If your group is used to using narrative resolution, this may be all that you need. But frequently it will just leave people scratching their heads, “Why can’t Samantha search the room after Tomas or at the same time as Tomas?”

A technique I’ve been experimenting with in D&D to “soften” the concept of No Retries is a gradated group check. Basically, it interprets the dogpile as a retroactive group check. The group check requires half of the people attempting the check to succeed, so the second character to make the check has a chance to snatch victory from the jaws of defeat. But if the second character also fails the check, now they’ve dug a hole and it would take two more successful checks for the group to work their way back to success.

The effective application of this technique can be a little limited, but I’ve found it can be a great mental model for social scenes: Tomas has clearly screwed up the negotiations with the vizier. Can Samantha step in and smooth things over? If not, then it will be quite difficult to salvage the situation.
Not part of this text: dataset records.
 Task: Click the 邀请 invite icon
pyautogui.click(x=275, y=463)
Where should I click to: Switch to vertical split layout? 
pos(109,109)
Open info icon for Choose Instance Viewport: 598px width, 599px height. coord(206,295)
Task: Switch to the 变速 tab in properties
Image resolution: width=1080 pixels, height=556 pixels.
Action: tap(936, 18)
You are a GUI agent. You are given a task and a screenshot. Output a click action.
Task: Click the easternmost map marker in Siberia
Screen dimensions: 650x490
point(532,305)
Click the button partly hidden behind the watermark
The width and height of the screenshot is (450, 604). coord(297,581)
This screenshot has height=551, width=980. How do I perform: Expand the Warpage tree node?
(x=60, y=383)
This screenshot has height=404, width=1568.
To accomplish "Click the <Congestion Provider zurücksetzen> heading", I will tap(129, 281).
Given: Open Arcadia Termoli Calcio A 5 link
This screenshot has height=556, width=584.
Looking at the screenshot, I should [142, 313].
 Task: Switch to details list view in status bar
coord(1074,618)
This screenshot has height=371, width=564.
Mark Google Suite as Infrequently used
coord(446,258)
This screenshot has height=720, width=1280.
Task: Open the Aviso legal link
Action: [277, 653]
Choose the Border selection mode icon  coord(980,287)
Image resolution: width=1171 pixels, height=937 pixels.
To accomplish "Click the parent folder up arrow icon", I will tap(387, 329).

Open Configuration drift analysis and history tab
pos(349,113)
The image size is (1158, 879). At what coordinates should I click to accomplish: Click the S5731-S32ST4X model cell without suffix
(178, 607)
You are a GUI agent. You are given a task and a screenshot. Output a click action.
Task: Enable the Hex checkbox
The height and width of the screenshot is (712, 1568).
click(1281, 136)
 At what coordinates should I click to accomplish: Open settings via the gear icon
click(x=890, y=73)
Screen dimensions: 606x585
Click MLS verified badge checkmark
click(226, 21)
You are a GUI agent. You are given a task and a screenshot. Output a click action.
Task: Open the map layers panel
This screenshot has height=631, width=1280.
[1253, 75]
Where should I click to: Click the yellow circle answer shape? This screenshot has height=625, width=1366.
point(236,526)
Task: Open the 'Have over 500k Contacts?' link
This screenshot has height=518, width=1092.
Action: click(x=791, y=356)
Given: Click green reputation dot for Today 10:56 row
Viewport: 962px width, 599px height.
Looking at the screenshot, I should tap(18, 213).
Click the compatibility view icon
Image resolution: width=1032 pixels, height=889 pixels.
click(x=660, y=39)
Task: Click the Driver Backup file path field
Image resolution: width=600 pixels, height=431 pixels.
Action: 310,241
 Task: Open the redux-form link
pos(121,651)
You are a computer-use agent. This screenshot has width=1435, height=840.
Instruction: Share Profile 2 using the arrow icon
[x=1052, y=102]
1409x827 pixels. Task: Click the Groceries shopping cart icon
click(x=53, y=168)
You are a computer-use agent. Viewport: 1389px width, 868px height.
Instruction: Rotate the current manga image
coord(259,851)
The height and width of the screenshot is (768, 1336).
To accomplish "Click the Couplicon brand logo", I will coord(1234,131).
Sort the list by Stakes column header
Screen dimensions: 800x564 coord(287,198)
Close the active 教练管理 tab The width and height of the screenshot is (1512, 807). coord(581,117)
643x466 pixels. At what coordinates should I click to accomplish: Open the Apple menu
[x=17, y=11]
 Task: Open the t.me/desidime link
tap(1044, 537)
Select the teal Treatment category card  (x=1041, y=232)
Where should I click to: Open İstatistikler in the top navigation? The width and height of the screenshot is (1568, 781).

Failing Forward. This preempts the problem because the first character to attempt the check can’t fail, they can only suffer a consequence — Tomas finds the hidden jewel, but triggers a trap; he picks the lock, but his lockpicks break; etc. Since the initial attempt didn’t fail, there’s never a reason for the other PCs to dogpile.

Progress Clock. When all else fails, start or tap a failure clock. The flexibility of this option is great, making it easy to default to when all else fails.

To sum up: Once the dogpile starts, you’ve just got to start looking for additional consequences. Not in a punitive way, just in a, “Okay, you’re spending a lot of time on this lock… what does that mean in the context of the wider world?” way.

DO YOU DARE TO DOGPILE?

With that being said, you also don’t want to discourage the second-best skill rating in the group from flaunting their stuff occasionally. So you may also want to think about how each additional success on a check could provide a benefit:

  • A gather information check where each successful check gives a different piece of information, but a failure results in the bad guys becoming aware that the PCs are asking questions.
  • A check to craft a magic item where each successful check adds a unique feature to the item, but each failure results in a curse.

This may require a more complicated framing of the check, but it carries the benefits of extra successes needing to be weighed against the increased risk of failure for each additional participant and forcing the group to make a strategic decision.